Dalea candida (Petalostemum candidum)
Soil: Mesic (Medium) – Xeric (Dry)
Sun: Full Sun
Height: 1-3 feet
Bloom Color: White
Bloom Season: June – September
Suggested Uses: White Prairie Clover is an upland prairie legume that is beautifully vase-shaped with white flowers that are arranged in a densely packed terminal head. Grows well on both sandy or gravelly soils as well as typical, mesic garden soil. They are also an excellent choice as a cut flower. It blooms a couple weeks before Purple Prairie Clover (Dalea purpurea). The flowers are attractive to butterflies and bees. Rabbits will happily snack on this plant.
Native Range: Native to the Great Plains and parts of the Southwest. Native throughout the state of Minnesota except for the northeast corner.
Pollinators: Bees and small butterflies including the federally endangered Rusty Patched Bumble Bee (Bombus affinis). Prairie clovers are also an important nectar source for adult monarch butterflies.
Flowers: The flowers grow in 1″-3″ long cylindrical spikes. They bloom in a ring around the spike. The individual flowers are 1/6″ long with one main heart-shaped petal and 4 narrow petal like structures.
Leaves: The 1 1/2″ alternate leaves has 5-9 linear leaflets.
Medicinal Uses: A tea can be made from the ground roots. Roots are edible and are eaten raw. Consume at your own risk.
More Information: The roots can grow 5′ deep. It is somewhat more rare than the purple prairie clover.

· · · · ·

Copy out the White Prairie Clover plant profile word for word.

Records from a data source

· · · · ·

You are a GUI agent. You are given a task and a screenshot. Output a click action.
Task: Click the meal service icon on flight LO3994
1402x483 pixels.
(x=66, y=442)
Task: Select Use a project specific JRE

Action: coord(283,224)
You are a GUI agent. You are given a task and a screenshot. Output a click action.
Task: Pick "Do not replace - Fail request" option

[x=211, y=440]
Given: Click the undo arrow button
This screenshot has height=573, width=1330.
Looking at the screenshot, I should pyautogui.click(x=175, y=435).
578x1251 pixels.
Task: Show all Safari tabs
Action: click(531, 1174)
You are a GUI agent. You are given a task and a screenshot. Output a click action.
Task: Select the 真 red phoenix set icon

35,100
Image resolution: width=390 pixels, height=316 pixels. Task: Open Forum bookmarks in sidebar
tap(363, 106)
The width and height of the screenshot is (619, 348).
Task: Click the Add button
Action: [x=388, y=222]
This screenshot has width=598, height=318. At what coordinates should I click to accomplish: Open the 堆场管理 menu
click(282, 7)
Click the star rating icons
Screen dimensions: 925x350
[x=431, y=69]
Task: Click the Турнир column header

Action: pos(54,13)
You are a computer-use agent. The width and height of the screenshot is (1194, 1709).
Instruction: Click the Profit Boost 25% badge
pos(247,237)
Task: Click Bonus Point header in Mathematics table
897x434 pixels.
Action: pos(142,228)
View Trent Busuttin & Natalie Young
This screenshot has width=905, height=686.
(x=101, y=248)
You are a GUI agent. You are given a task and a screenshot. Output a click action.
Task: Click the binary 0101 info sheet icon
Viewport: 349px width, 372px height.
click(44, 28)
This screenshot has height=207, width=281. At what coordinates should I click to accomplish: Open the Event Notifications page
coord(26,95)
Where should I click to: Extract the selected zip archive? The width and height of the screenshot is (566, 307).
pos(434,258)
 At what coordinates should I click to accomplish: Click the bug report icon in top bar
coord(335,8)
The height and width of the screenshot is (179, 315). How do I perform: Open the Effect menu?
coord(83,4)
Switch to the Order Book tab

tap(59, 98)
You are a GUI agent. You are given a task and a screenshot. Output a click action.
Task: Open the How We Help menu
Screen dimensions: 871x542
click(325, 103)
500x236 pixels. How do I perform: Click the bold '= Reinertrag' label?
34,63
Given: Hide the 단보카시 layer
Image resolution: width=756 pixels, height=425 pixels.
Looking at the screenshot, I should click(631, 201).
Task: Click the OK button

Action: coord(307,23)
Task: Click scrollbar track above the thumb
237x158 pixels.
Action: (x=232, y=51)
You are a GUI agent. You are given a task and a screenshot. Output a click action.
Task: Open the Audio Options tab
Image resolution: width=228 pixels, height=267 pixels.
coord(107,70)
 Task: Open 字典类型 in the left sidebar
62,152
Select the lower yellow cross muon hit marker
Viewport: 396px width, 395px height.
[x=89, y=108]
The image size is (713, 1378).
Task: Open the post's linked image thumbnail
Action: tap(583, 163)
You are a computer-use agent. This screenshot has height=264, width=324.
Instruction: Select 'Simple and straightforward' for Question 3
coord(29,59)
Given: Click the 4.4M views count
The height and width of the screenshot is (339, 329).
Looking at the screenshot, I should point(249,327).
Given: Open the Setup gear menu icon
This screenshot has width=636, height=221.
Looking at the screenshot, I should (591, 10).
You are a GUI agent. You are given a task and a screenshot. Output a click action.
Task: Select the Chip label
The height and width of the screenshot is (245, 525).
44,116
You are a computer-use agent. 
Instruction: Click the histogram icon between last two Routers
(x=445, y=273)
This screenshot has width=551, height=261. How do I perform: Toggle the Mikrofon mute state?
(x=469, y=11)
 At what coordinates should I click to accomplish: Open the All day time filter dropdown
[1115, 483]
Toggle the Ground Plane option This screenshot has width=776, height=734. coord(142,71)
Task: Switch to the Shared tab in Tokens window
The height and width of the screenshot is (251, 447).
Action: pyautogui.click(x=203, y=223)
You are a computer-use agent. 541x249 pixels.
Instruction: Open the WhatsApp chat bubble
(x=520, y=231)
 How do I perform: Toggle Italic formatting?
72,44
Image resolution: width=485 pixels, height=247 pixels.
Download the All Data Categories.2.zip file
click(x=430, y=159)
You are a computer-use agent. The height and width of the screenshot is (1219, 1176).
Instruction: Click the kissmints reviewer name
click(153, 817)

· · · · ·

* **Solved problem**
Dalea candida (Petalostemum candidum)
Soil: Mesic (Medium) – Xeric (Dry)
Sun: Full Sun
Height: 1-3 feet
Bloom Color: White
Bloom Season: June – September
Suggested Uses: White Prairie Clover is an upland prairie legume that is beautifully vase-shaped with white flowers that are arranged in a densely packed terminal head. Grows well on both sandy or gravelly soils as well as typical, mesic garden soil. They are also an excellent choice as a cut flower. It blooms a couple weeks before Purple Prairie Clover (Dalea purpurea). The flowers are attractive to butterflies and bees. Rabbits will happily snack on this plant.
Native Range: Native to the Great Plains and parts of the Southwest. Native throughout the state of Minnesota except for the northeast corner.
Pollinators: Bees and small butterflies including the federally endangered Rusty Patched Bumble Bee (Bombus affinis). Prairie clovers are also an important nectar source for adult monarch butterflies.
Flowers: The flowers grow in 1″-3″ long cylindrical spikes. They bloom in a ring around the spike. The individual flowers are 1/6″ long with one main heart-shaped petal and 4 narrow petal like structures.
Leaves: The 1 1/2″ alternate leaves has 5-9 linear leaflets.
Medicinal Uses: A tea can be made from the ground roots. Roots are edible and are eaten raw. Consume at your own risk.
More Information: The roots can grow 5′ deep. It is somewhat more rare than the purple prairie clover.